Mid-September 2011 brought about an interesting start to the Occupy movement which went on to spread worldwide into a passionate and powerful statement. By October, protesters were present on every continent with the exception of Antarctica and in November a staggering 64000 Americans signed up to participate in what was called Bank Transfer Day and moved their money from large capitalistic banks into local credit unions and private banks.
By the end of November environmental organizations across the world joined in full force to host Occupy Rooftops. The day was focused on projects in communities by taking photographs in front of buildings that they want help go green and get solar power.

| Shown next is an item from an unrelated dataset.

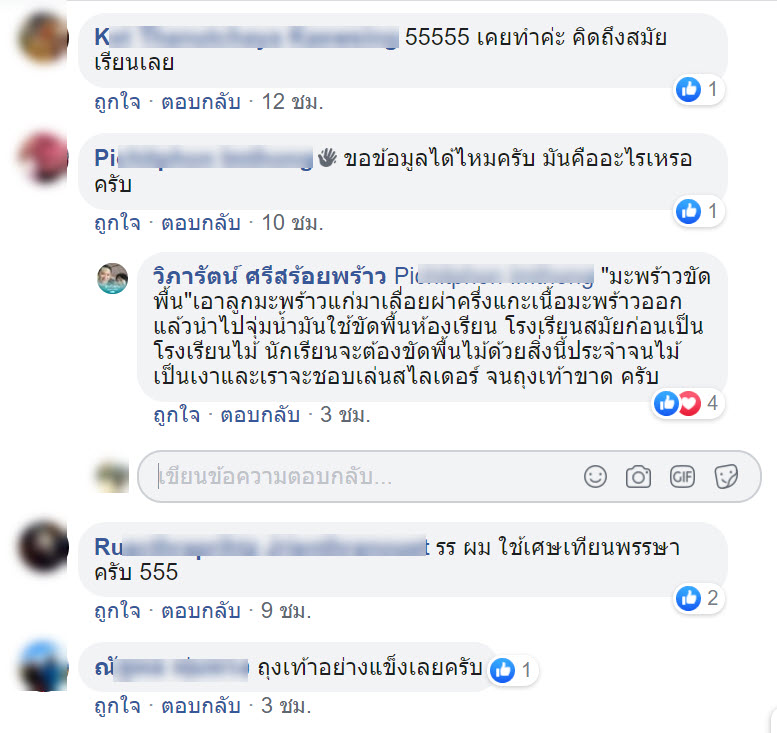Open วิภารัตน์ ศรีสร้อยพร้าว profile name

(270, 277)
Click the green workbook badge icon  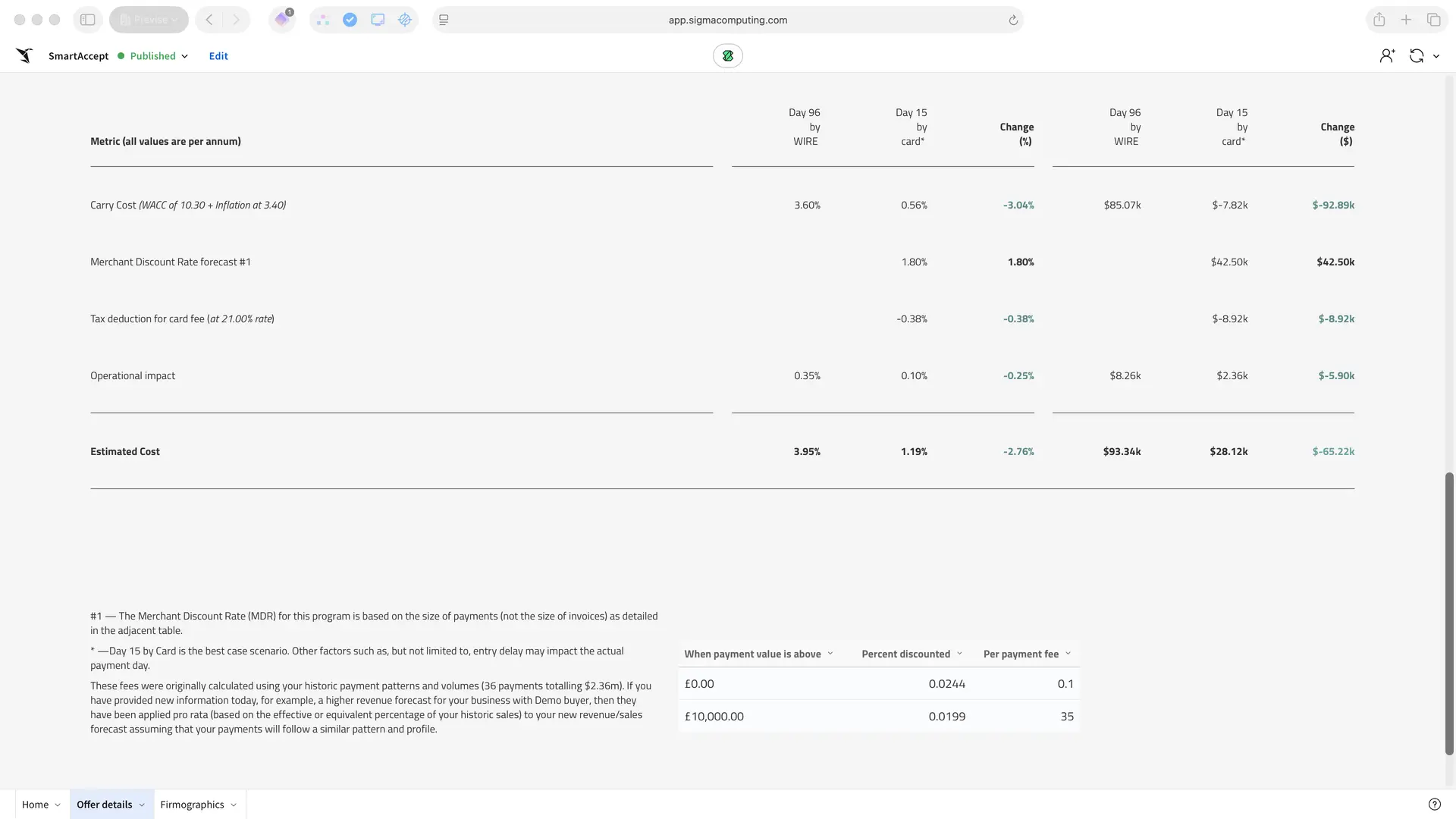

What protesters are saying is crystal clear, “We the commoners, the little guy, the man on the street and most normal people agree that Wall Street’s money has corrupted democracy”. What protesters are demanding, for the most part, is forward movement and taking action to end political and financial corruption.
Environmental leaders and organizations are merging climate activism with the Occupy movement and placing a clear emphasis on the outrage over rising inequities. Respected climate blogger Stephen Lacy wrote “as an all-encompassing economic, environmental and political issue, climate activism has the potential to become a key piece of the protests.”
Renowned 350.org added a page to their site explaining the connection between the climate organisation and Occupy Wall Street. As one of many environmental groups, 350.org partnered with solar company Solar Mosaic to host Occupy Rooftops.
Solar power and solar products are the fastest growing industry in America. By harnessing the Occupy Movement’s momentum together with focus on the solar industries, Occupy Rooftops hopes to help people push forward in creating job producing projects within their communities.